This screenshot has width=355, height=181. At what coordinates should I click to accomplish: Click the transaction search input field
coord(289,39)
...
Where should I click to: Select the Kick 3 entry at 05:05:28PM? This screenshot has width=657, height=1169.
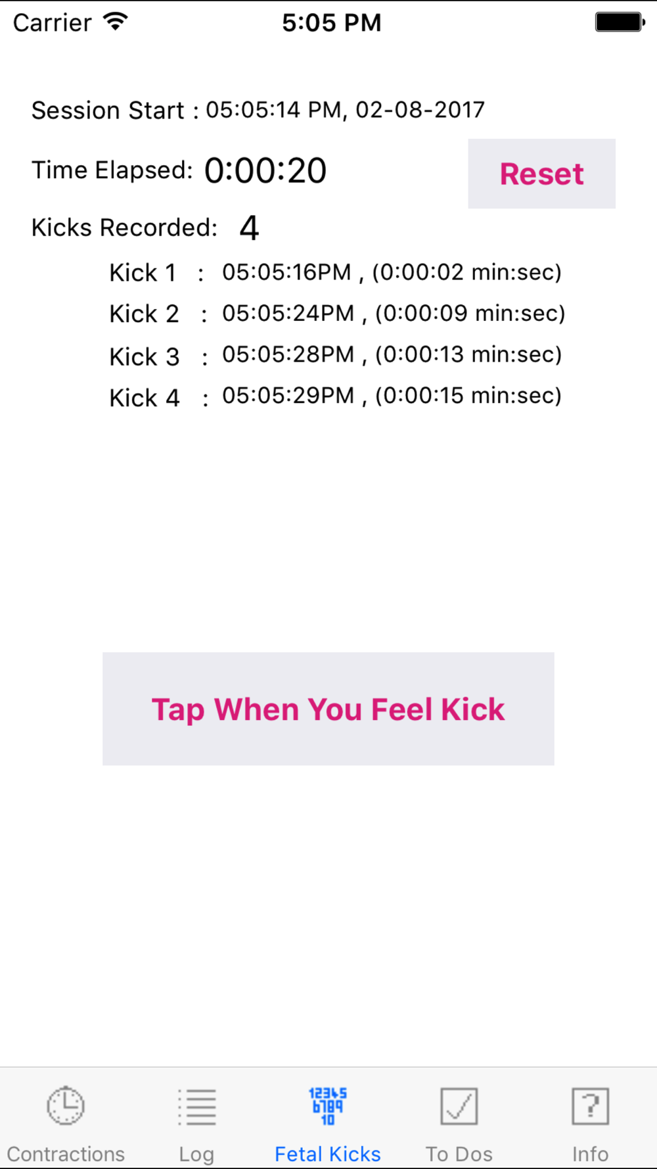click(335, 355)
---
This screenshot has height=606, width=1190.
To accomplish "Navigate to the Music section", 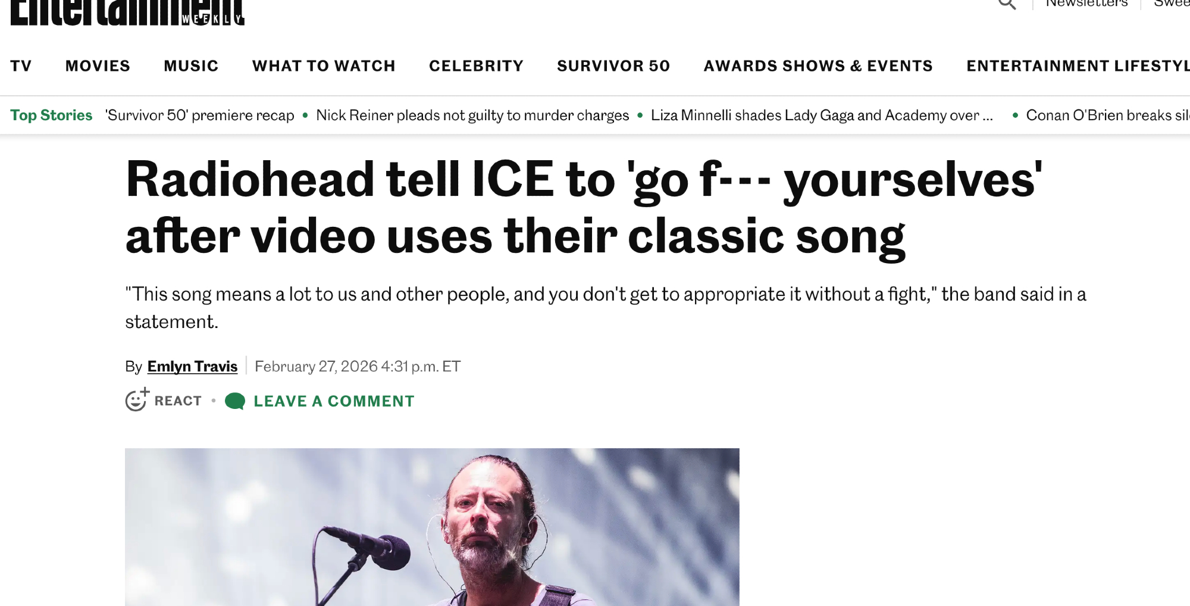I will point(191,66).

GOAL OF THE EXERCISE -
Show, copied in full, each line of the items above that contains the word "should".

CORRECT OUTPUT -
This screenshot has width=355, height=181. At what coordinates should I click to accomplish: Click the transaction search input field
Where should I click to: Select the Kick 3 entry at 05:05:28PM? This screenshot has width=657, height=1169.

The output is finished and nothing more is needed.